WHAT YOU NEED TO DO: A verbatim reprint of the records below is what this exercise asks for.

Saved entries

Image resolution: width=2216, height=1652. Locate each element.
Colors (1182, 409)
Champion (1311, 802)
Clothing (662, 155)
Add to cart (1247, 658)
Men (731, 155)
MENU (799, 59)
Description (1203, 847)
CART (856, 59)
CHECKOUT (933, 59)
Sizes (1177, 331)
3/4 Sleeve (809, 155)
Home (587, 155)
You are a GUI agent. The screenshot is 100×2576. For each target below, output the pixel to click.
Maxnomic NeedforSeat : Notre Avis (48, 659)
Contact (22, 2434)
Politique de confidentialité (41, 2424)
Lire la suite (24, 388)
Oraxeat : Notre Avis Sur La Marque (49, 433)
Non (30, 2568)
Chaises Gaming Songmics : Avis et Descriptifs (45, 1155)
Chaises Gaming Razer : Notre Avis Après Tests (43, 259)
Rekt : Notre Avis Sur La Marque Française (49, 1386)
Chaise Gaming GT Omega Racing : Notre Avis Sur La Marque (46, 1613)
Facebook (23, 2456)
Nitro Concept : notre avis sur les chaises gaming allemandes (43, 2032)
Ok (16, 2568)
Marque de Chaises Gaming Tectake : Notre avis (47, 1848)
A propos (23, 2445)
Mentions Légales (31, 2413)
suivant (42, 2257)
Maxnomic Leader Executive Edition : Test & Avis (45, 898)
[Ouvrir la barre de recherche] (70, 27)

RESPONSE AREA:
Image resolution: width=2216, height=1652. Locate each element.
Colors (1182, 409)
Champion (1311, 802)
Clothing (662, 155)
Add to cart (1247, 658)
Men (731, 155)
MENU (799, 59)
Description (1203, 847)
CART (856, 59)
CHECKOUT (933, 59)
Sizes (1177, 331)
3/4 Sleeve (809, 155)
Home (587, 155)
You are a GUI agent. The screenshot is 100×2576. For each target below, output the pixel to click.
Maxnomic NeedforSeat : Notre Avis (48, 659)
Contact (22, 2434)
Politique de confidentialité (41, 2424)
Lire la suite (24, 388)
Oraxeat : Notre Avis Sur La Marque (49, 433)
Non (30, 2568)
Chaises Gaming Songmics : Avis et Descriptifs (45, 1155)
Chaises Gaming Razer : Notre Avis Après Tests (43, 259)
Rekt : Notre Avis Sur La Marque Française (49, 1386)
Chaise Gaming GT Omega Racing : Notre Avis Sur La Marque (46, 1613)
Facebook (23, 2456)
Nitro Concept : notre avis sur les chaises gaming allemandes (43, 2032)
Ok (16, 2568)
Marque de Chaises Gaming Tectake : Notre avis (47, 1848)
A propos (23, 2445)
Mentions Légales (31, 2413)
suivant (42, 2257)
Maxnomic Leader Executive Edition : Test & Avis (45, 898)
[Ouvrir la barre de recherche] (70, 27)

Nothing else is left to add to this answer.